This article will feature my experience with the Astra Tech Implant System EV (Dentsply Sirona Implants). I will present a compilation of indications and clinical documentations that show how this implant system was used to predictably replace single or multiple missing teeth, as well as its use in All-on-4 applications.

A Unique and Innovative Implant
I have enjoyed great success since implementing the use of the Astra Tech Implant System EV. It has helped me to reduce treatment times and streamline the restorative process in my practice. The foundation for the Astra Tech EV Implant System is the BioManagement Complex (Denstply Sirona) that works to improve long-term stability and to preserve both hard and soft tissues.1,2 Its drilling protocols are very specific, providing detailed control of the installation of implant fixtures, and it has the capability to work effectively in all types of bone qualities. Primary stability can be achieved by inserting the fixture to full depth, with great precision.

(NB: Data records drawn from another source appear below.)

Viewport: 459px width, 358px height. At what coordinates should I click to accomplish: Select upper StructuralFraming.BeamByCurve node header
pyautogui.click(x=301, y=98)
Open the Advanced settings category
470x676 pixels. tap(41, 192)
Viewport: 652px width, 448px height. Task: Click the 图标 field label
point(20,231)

A common clinical problem that occurs after tooth loss is bone atrophy and buccal resorption, resulting in a sloped ridge. This bony architecture makes tooth replacement using an implant more challenging. If we utilize an implant with a flat platform, then we are forced to either sink the platform sub-crestally or do bone augmentation procedures to create a flat ridge. The Astra Tech Profile EV implant (Dentsply Sirona Implants) was developed and designed to overcome this problem and to improve our implantology protocols. Furthermore, I no longer consider the implant for the sloped ridge as a niche implant solution but part of my overall implant repertoire.

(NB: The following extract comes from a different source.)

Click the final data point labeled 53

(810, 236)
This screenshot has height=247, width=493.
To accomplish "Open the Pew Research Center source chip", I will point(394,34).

I was eager to work with this innovatively designed implant when the perfect ridge presented itself for its use. It was designed to follow the geometry of the alveolar ridge and maximize the existing anatomy of alveolar bone, bearing in mind the reduced ridge volume by contouring one side of the fixture to follow the slope of the ridge. These ridges are prevalent in healed post extraction sites, so having the option of this fixture can reduce the need for ridge augmentation, reduce surgical chair time, and result in the placement of an efficient bone- and tissue-supporting implant that preserves the natural contours of the existing bone.3,4

CASE REPORTS
Case 1: My First Case with the Profile EV Implant

In this case, the patient was diagnosed and treatment planned for 2 implants and a 3-unit bridge using Galileos 3D (Dentsply Sirona) imaging and implant planning software.

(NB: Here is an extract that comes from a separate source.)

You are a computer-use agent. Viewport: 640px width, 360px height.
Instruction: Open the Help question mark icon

The patient presented with a failing lower right quadrant of teeth; teeth Nos. 29 and 31 were deemed hopeless, tooth No. 30 was missing, and No. 31 was not planned to be replaced in this phase of treatment. The plan called for the placement of 2 Astra Tech EV implants to support a 3-unit fixed bridge. The space between the second premolar and first molar was wide enough to accommodate a third premolar, hence the restoration would be a 3-unit bridge. The Astra Tech Profile EV implant was virtually placed in the No. 30 site and appeared to offer an ideal option. The planning software allows the clinician to review any implant in 360º, and, by using this tool, it was determined that the anatomy in this case was perfect for the use of the Astra Tech Profile EV implant.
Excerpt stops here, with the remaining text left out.